◆ Your task ◆
Without changing anything, copy out each entry.

◆ Input data ◆
────────────────────
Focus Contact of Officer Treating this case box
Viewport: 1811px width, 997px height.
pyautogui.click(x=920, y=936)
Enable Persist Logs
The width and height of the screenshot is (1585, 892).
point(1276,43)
────────────────────
◆ Task result ◆
Focus Contact of Officer Treating this case box
Viewport: 1811px width, 997px height.
pyautogui.click(x=920, y=936)
Enable Persist Logs
The width and height of the screenshot is (1585, 892).
point(1276,43)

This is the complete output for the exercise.